**WORK REQUIRED:** Your answer should be one number: the count of lines in the data below that include "computer".

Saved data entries
==============================

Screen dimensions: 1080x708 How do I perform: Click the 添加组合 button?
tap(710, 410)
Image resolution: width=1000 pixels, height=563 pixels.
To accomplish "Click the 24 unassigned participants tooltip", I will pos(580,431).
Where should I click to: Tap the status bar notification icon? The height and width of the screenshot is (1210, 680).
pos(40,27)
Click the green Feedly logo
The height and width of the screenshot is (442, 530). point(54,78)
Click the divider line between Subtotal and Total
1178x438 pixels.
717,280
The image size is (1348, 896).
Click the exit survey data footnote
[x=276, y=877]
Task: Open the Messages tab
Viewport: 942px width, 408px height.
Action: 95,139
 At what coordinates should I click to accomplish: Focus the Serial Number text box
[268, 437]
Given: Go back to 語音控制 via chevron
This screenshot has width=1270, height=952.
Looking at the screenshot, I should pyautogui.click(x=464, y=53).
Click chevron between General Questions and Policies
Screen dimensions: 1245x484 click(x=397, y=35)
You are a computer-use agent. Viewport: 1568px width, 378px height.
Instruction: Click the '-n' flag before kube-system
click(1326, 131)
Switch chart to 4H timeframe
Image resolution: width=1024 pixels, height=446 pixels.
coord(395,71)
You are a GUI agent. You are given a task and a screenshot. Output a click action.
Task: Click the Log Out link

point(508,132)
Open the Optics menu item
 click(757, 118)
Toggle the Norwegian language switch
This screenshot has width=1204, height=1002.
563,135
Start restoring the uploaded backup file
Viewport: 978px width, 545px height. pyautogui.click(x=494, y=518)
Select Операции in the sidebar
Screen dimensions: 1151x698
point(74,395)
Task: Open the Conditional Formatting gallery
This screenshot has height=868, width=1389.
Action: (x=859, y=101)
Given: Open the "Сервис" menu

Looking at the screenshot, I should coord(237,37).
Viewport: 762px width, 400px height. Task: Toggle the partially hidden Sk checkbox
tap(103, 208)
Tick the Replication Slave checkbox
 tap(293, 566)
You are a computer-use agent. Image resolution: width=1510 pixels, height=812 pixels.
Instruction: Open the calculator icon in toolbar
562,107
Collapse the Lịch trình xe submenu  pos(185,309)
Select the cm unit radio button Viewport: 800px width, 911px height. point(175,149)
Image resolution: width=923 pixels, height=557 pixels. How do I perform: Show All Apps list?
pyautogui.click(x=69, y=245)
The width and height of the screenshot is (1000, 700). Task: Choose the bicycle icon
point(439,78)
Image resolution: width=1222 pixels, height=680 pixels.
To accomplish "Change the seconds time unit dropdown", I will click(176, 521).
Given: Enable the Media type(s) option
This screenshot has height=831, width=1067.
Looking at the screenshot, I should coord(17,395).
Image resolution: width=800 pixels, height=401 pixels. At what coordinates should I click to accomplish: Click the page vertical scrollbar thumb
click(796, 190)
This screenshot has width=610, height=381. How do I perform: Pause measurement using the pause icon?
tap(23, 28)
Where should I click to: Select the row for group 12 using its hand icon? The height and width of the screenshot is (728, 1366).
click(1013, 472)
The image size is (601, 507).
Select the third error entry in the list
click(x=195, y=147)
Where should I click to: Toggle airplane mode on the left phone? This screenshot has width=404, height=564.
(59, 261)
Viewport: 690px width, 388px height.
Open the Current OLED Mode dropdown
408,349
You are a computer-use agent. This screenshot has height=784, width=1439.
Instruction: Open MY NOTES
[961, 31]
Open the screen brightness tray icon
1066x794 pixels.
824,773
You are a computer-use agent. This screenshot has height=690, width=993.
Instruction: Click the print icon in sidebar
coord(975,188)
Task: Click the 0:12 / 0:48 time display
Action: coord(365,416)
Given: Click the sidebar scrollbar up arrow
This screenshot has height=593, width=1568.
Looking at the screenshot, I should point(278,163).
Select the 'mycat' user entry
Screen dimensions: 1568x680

==============================

**COMPLETED TASK:** 4